Las principales aerolíneas del mundo expresaron su preocupación por el encarecimiento del combustible y los problemas en la cadena de suministro. La falta de aeronaves más eficientes está elevando los costos operativos y complicando los planes de renovación de flota.

Las principales aerolíneas del mundo advirtieron sobre el impacto que generan el aumento de los costos operativos y las demoras en la entrega de nuevas aeronaves. El planteo se realizó durante la 82.ª Asamblea General Anual de la Asociación Internacional de Transporte Aéreo (IATA), que se desarrolla en Río de Janeiro.
La combinación de combustible caro, problemas de suministro y una flota cada vez más envejecida se convirtió en una de las principales preocupaciones para la industria. Según los directivos del sector, esta situación afecta la rentabilidad de las compañías y retrasa los planes de modernización necesarios para mejorar la eficiencia y reducir emisiones.
Una flota más vieja y menos eficiente
El director general de IATA, Willie Walsh, señaló que actualmente existen más de 18.000 aeronaves pendientes de entrega en todo el mundo. Sin embargo, los fabricantes continúan acumulando retrasos tanto en la producción de aviones como de motores.
Como consecuencia, la edad promedio de la flota global alcanzó los 15,2 años, el nivel más alto registrado hasta el momento.
“La falta de más de 5.000 aeronaves de reemplazo, más eficientes en consumo de combustible, que habíamos previsto, implica la pérdida de mejoras en la eficiencia, sin mencionar el aumento de las tarifas de arrendamiento y los mayores costos de mantenimiento”, afirmó Walsh.
Según estimaciones de la entidad, las fallas en la cadena de suministro provocarán pérdidas por al menos 11.000 millones de dólares para las aerolíneas durante 2025.
El desafío de renovar las flotas
La demora en la llegada de aeronaves de nueva generación impacta directamente sobre las estrategias de renovación de las compañías.
Los nuevos modelos permiten reducir el consumo de combustible, disminuir costos operativos y avanzar hacia los objetivos de descarbonización que la industria fijó para 2050.
Sin embargo, la escasez de entregas obliga a muchas empresas a mantener en servicio aviones más antiguos, con mayores requerimientos de mantenimiento y menor eficiencia energética.

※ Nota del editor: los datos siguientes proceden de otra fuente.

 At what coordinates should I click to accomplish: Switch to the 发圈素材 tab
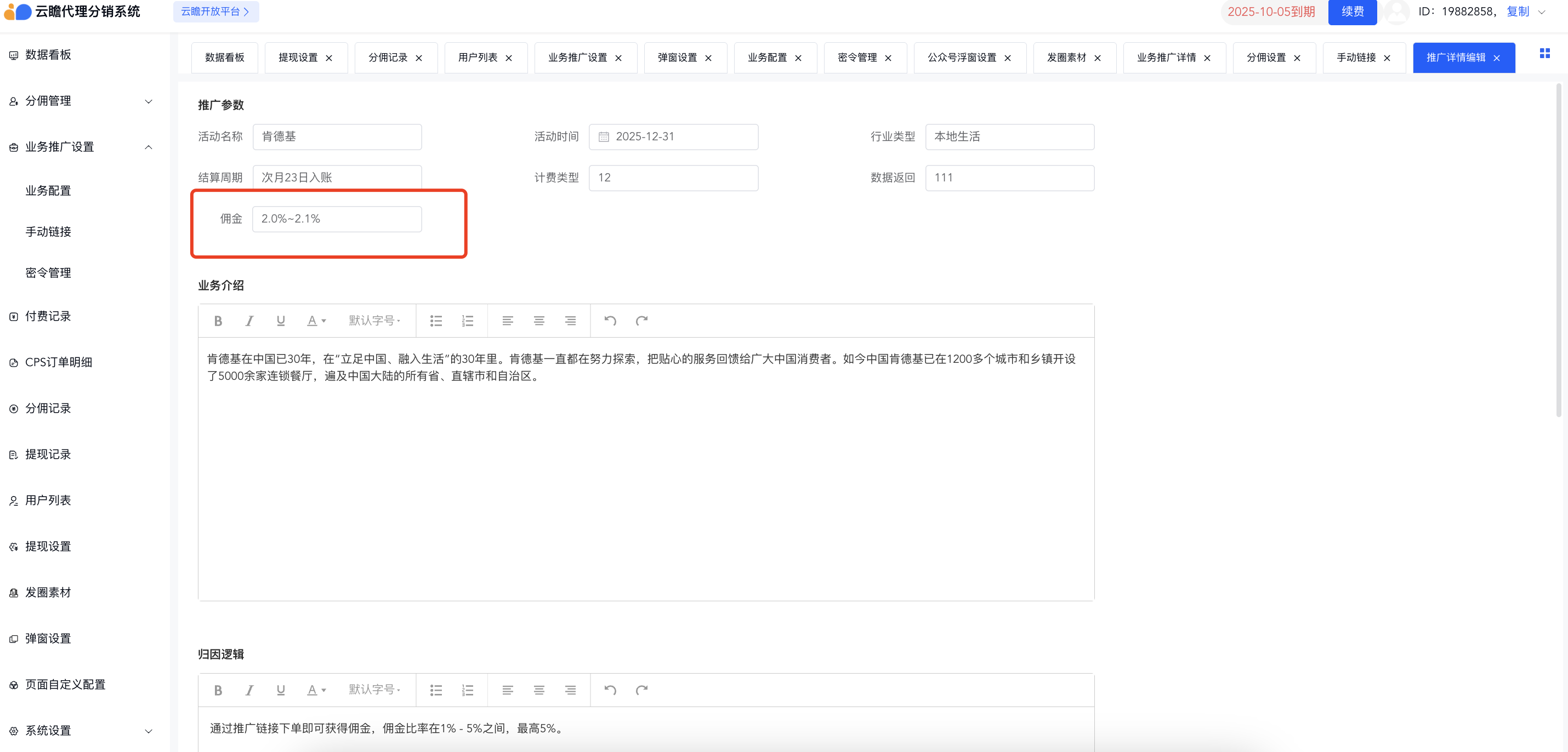tap(1066, 58)
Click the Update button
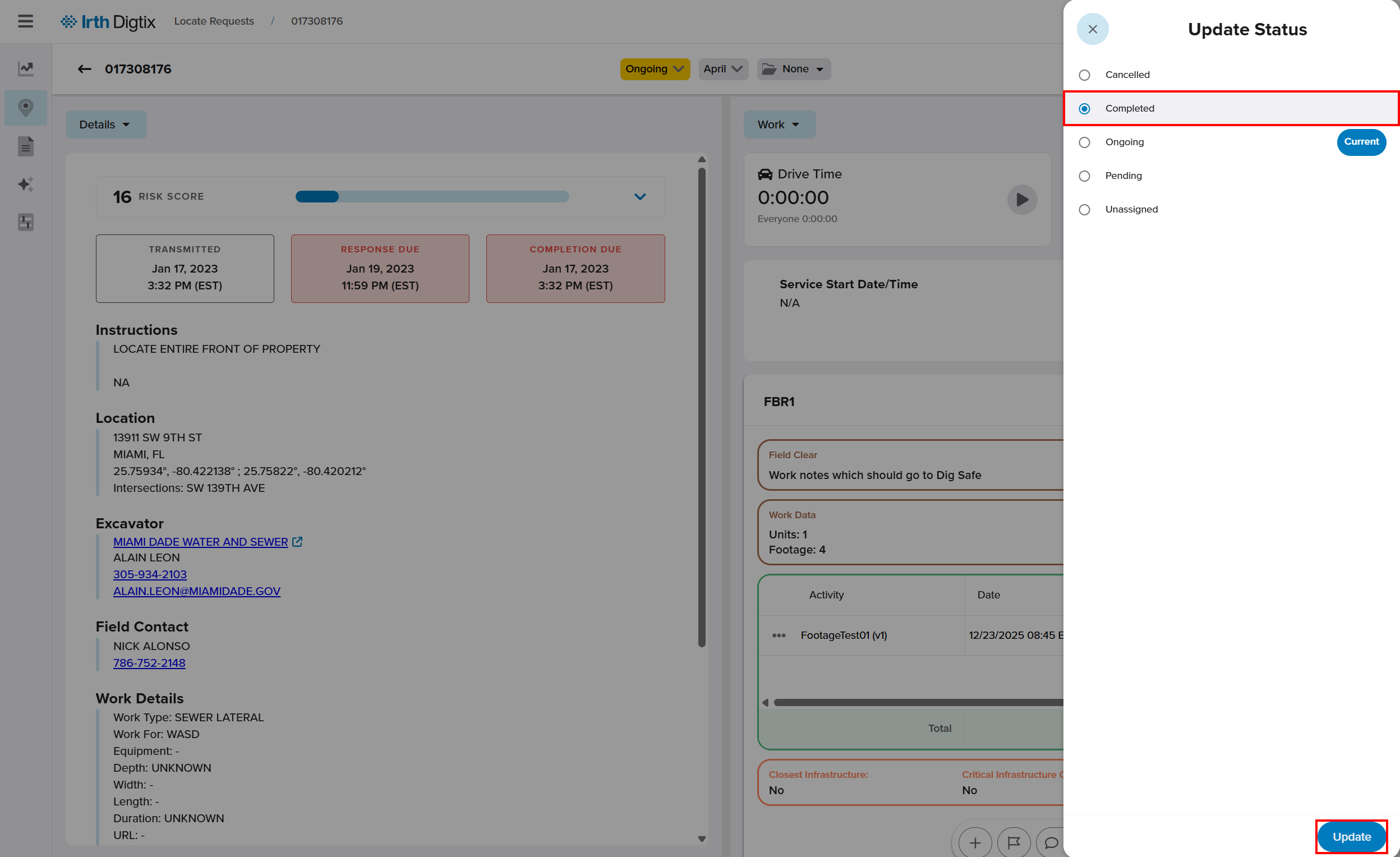Viewport: 1400px width, 857px height. click(x=1351, y=837)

Esta situación también condiciona los planes de expansión y apertura de nuevas rutas, ya que limita la disponibilidad de equipos para atender una demanda que continúa recuperándose en distintas regiones del mundo.
Aerolíneas Argentinas busca incorporar nuevas aeronaves
En el marco de la Asamblea de IATA, Aerolíneas Argentinas mantuvo reuniones con fabricantes y empresas de leasing para avanzar en la renovación de su flota.

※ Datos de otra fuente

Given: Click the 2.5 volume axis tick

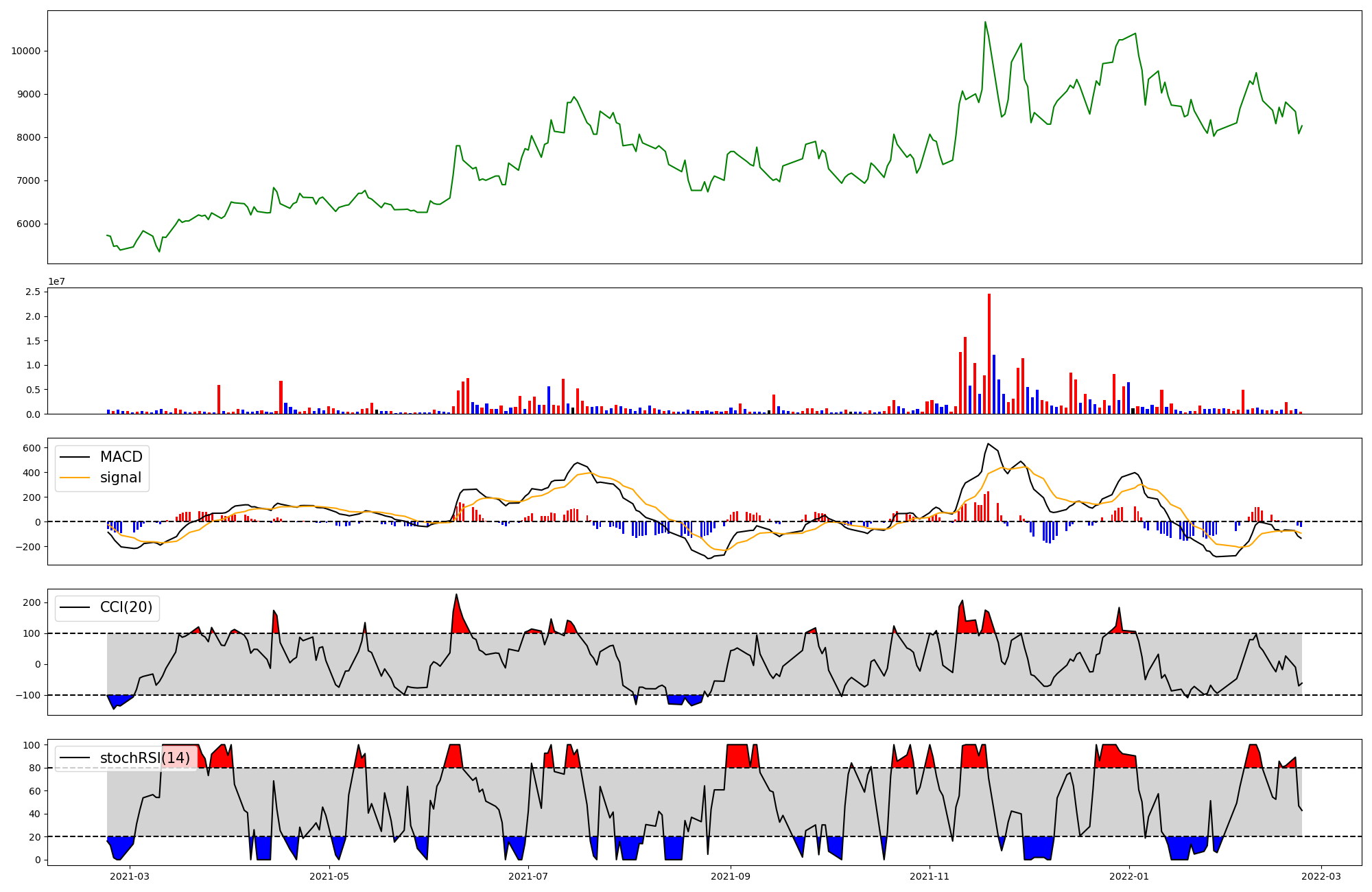Looking at the screenshot, I should tap(32, 292).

La delegación argentina estuvo encabezada por el presidente de la compañía, Fabián Lombardo, acompañado por Leandro Serino y Facundo Del Villar.
Fuentes de la empresa indicaron que se trabaja en un anuncio para incorporar al menos seis aeronaves Boeing 737 Max 10 y Airbus A330-neo.
Los Boeing 737 Max 10 estarían destinados a reforzar las operaciones de cabotaje y regionales. Con capacidad para 220 pasajeros, permitirían aumentar la oferta en rutas de alta demanda como Bariloche, Iguazú y Ushuaia.
Por su parte, los Airbus A330-neo reemplazarían progresivamente a los actuales A330-200 utilizados en vuelos de largo alcance. Los nuevos equipos ofrecen menores consumos de combustible, una reducción en la huella de carbono y mejoras en el confort para los pasajeros.
Desde la compañía destacaron además el interés que despertó entre fabricantes y operadores internacionales el proceso de saneamiento financiero encarado por Aerolíneas Argentinas en los últimos años.
Cambios en la conducción de IATA
La Asamblea General también formalizó el cambio de autoridades dentro de la organización.
Roberto Alvo, director ejecutivo de LATAM Airlines Group, asumió como presidente de la Junta Directiva de IATA por el plazo de un año.
El ejecutivo se convirtió así en el 84.º presidente del Consejo de Administración de la entidad y sucedió a Luis Gallego, CEO de International Airlines Group (IAG), quien continuará integrando el organismo.
Mientras la demanda de viajes continúa recuperándose, las compañías aéreas enfrentan un escenario marcado por mayores costos, limitaciones en la renovación de flota y desafíos vinculados a la sostenibilidad. Para la industria, la capacidad de incorporar aeronaves más modernas será uno de los factores decisivos para sostener la competitividad y la rentabilidad durante los próximos años.